At the beginning of the XXth century, the practice of osteopathy was authorized everywhere in the states and would begin to make its way around the world.
The osteopathic procedure’s goal is to favour local, regional and global homeostasis by use of precise manual normalisation and adjustment techniques. These manual techniques are done with respect to the soft tissue, visceral and articular physiology of the patient
Structural osteopathy is applied to the musculoskeletal system using manipulative techniques. H. H. Fryette, who is considered the scientific father of these manipulations, that established the principle physiological laws of movement which served as the building blocs to structural techniques: the corrective movement applied must respect that of the articulation in normal conditions, one must never force an articulation.
The concept of the soft tissue osteopathic approach is to perceive and improve the mobility of all living tissue in the human body. With this approach comes an underlying concept that all trauma can leave an imprint or trace on the connective tissue (fascia), limiting their natural freedom of movement. The soft tissue mobilisation techniques aim to free the fascia of any hindrance and accumulated tensions.
Visceral osteopathy is the study of the physiological movements of the viscera so that one can appreciate and differentiate eventual perturbations. The entirety of the organs and viscera for a sort of suspended system, sheathed in an envelope known as the peritoneum, which its mobility depends (by a mechanical point of view) on the abdominal cavity walls, notably the thoracic diaphragm. This visceral mobility can be affected by adherence, visceral-spasms, ptosis and cause functional pathology.
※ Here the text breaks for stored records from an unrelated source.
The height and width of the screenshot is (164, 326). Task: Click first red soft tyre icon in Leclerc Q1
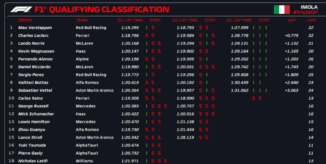[147, 36]
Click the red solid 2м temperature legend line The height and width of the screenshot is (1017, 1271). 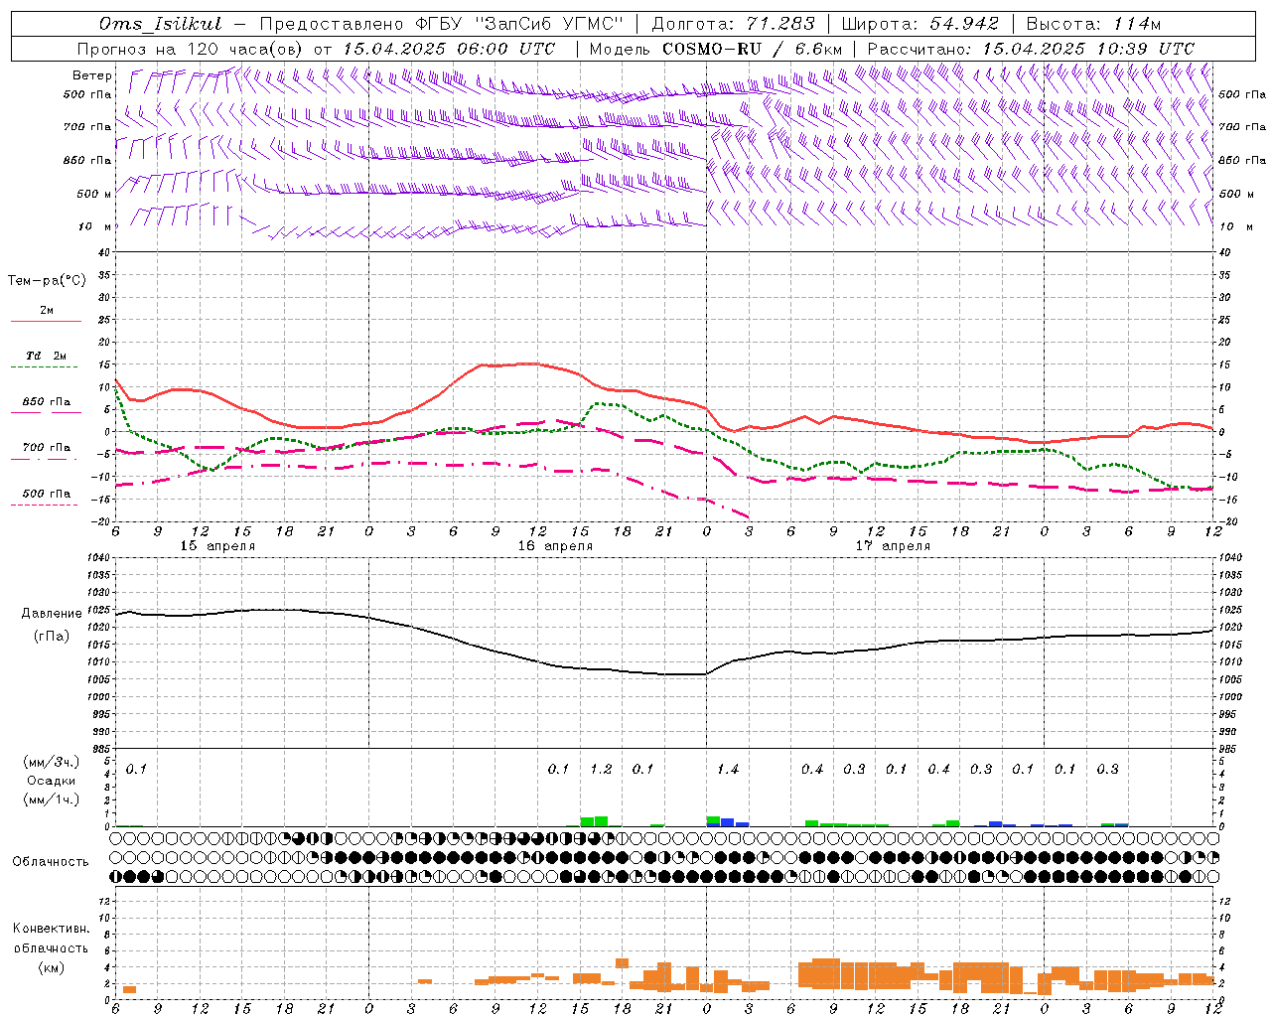pyautogui.click(x=46, y=322)
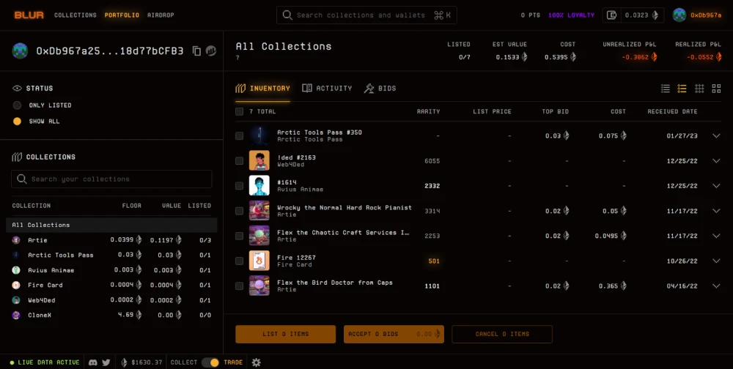Focus the Search your collections field

(111, 179)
The manual techniques aim to remove such restrictions of mobility from the abdominal-pelvic cavity and prevent painful symptoms that are often not identified by conventional complementary examinations.
Developed by William G. Sutherland in the 1920s, cranial osteopathy is a treatment method that is inherently part of and works in conjunction with the general osteopathic approach. It is a fundamental approach that is part of an osteopath’s education and practice. Sutherland, a student of A. T. Still, proposed that the bones of the skull are functionally articulated and their movements respect precise axis. With precise palpation, the osteopath can locate zones of the cranial articulations with restricted mobility and act to release suture restrictions, intracranial and dura mater membranes and act on cerebrospinal fluid pressure, allowing a restoration of normal suture mobility. Because the continuity between the cranium and the sacrum is a fundamental concept of cranial osteopathy, the pelvis will also be investigated.
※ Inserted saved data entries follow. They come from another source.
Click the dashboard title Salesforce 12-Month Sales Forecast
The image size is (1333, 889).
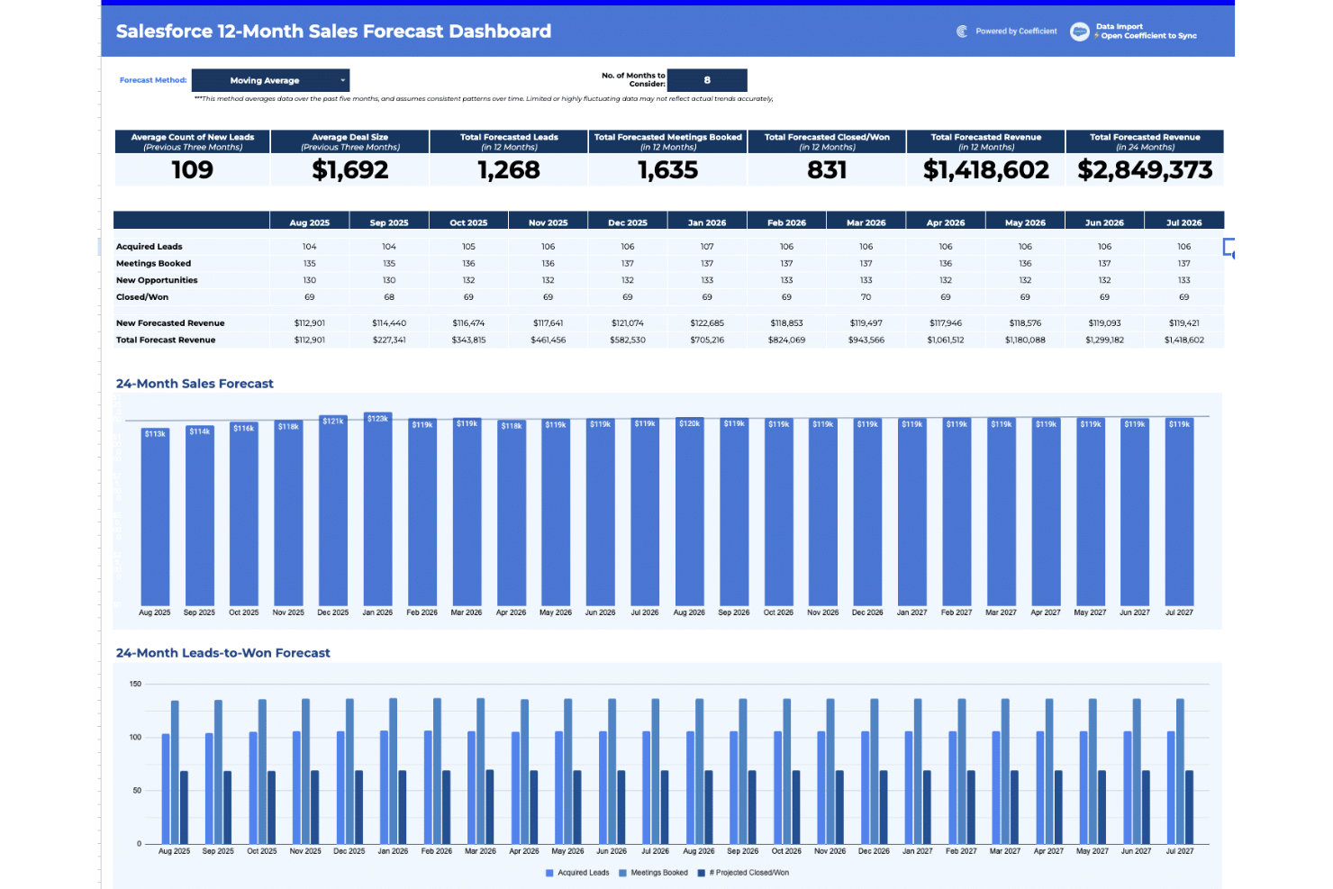(x=333, y=31)
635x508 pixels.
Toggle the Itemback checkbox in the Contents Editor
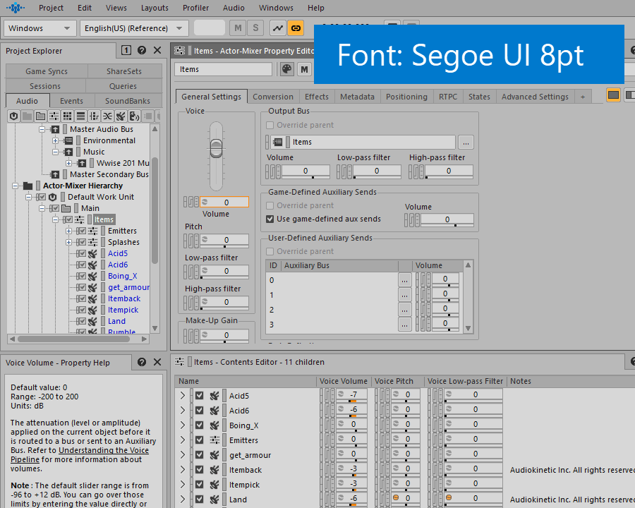[200, 470]
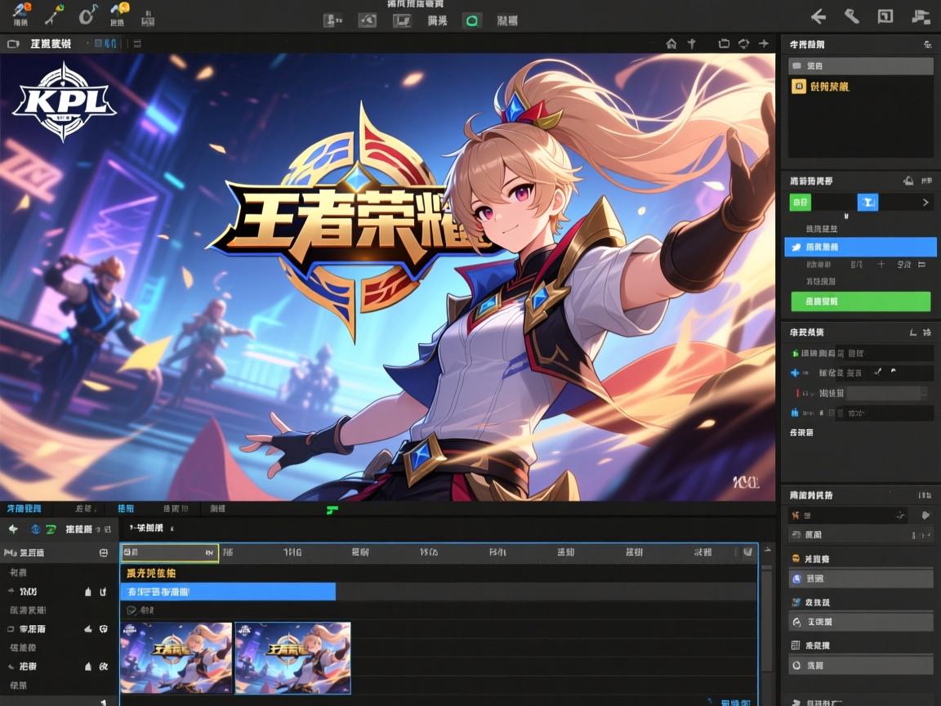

Cranial osteopathy treatments seek to alleviate and eliminate symptoms of headaches, burdens of the ENT region, congenital cranial deformations and torticollis of newborns, issues with sleep quality and some behavioural issues.
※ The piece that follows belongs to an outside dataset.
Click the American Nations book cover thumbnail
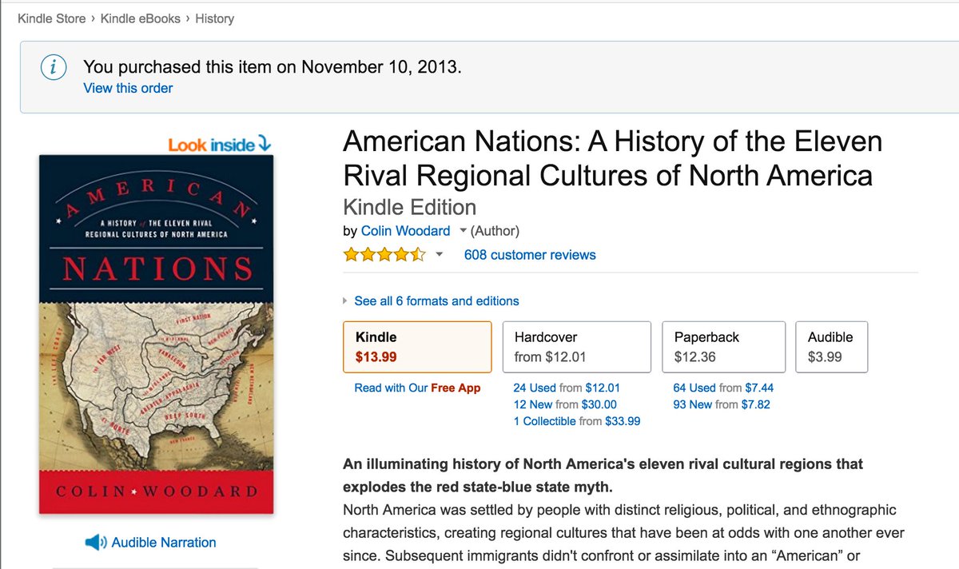This screenshot has height=569, width=959. (157, 334)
The mean amount of water present in the adult human body is 65Q%, reaching as far as 78% in babies. This approach in osteopathy focuses on the continuity between the different circulating liquids in the human body. Furthermore, the rhythmic motion perceived in the cerebral spinal fluid of the central nervous system is diffused in the entire body, independent of the arterial circulation. In fluid osteopathy, the concept of the body as a whole is preponderant. But the principal characteristic of this approach is that the osteopath does not use any technique to treat the patient: the osteopath is but a point of support for the fluid movements in the body of the patient. These fluid movements aid in normalising different structures of the body to their physiological position. However, the effectiveness of the approach depends solely on the patient remaining in a calm and neutral state.